As the economy recovers, there is a chance for at least “headline” inflation to heat up – but the longer term continues to signal a low chance for long-term inflation pressures, a Federal Reserve Board member said Wednesday.
In remarks via webcast to The Colorado Forum in Denver, Federal Reserve Board Gov. Michelle W. Bowman said she expects “headline inflation measures” (for example, the cost to purchase a fixed basket of goods, calculated in the Consumer Price Index (CPI)), to move above the Fed’s long-run target of 2%.

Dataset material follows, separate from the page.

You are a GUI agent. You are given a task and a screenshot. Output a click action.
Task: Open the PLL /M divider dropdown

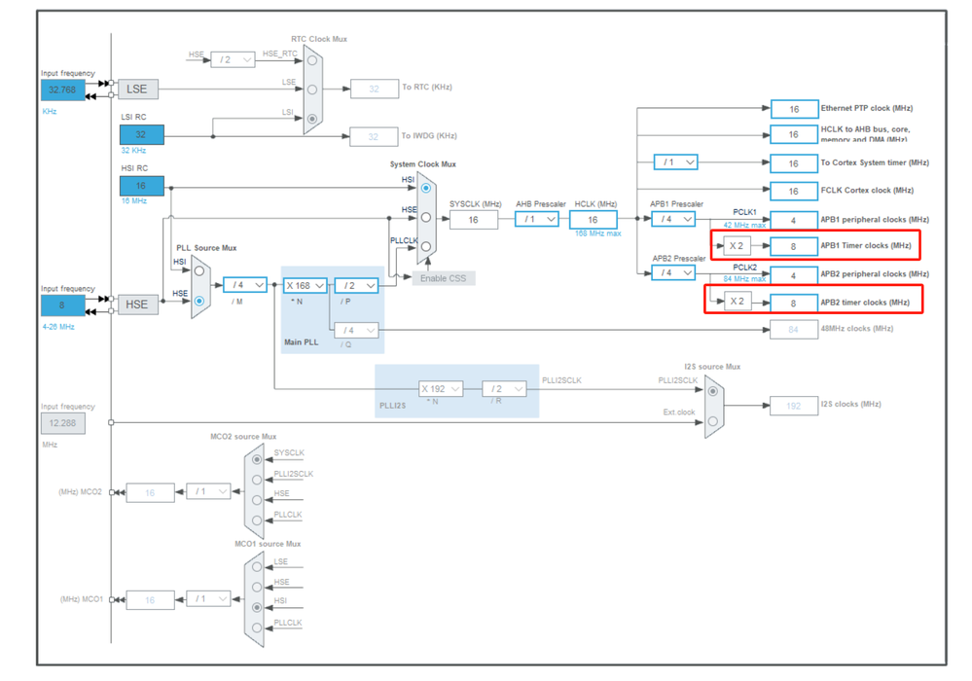[x=245, y=285]
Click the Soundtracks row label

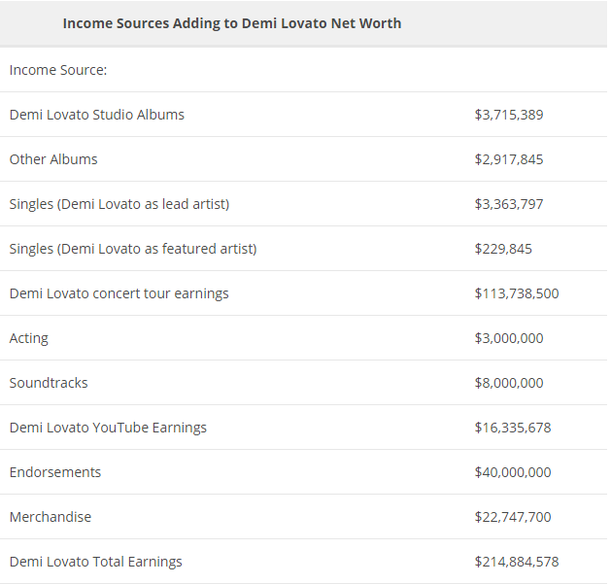(x=49, y=383)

“A main reason I expect this outcome is simply the fact that the very low inflation readings during last spring’s deep economic contraction will drop from the usual calculation of 12-month price changes,” she said. “But in addition, the unusually rapid rebound in economic activity that we’ve seen, along with the pandemic-driven shift towards goods purchases, has led to supply-chain bottlenecks in a number of areas, which in turn have pushed up prices for many goods.”
She pointed to the example of semiconductor producers’ need to “alter the mix” of production to meet demands of high tech and automotive industries.
“Although I expect these upward price pressures to ease after the temporary supply bottlenecks are resolved, the exact timing of that dynamic is uncertain,” she said. “If the supply bottlenecks prove to be more long-lasting than currently expected, I will adjust my views on the inflation outlook accordingly.”
However, Bowman said, the risk that inflation remains persistently above the Fed’s long-run target of 2% “still appears small,” at least at this point.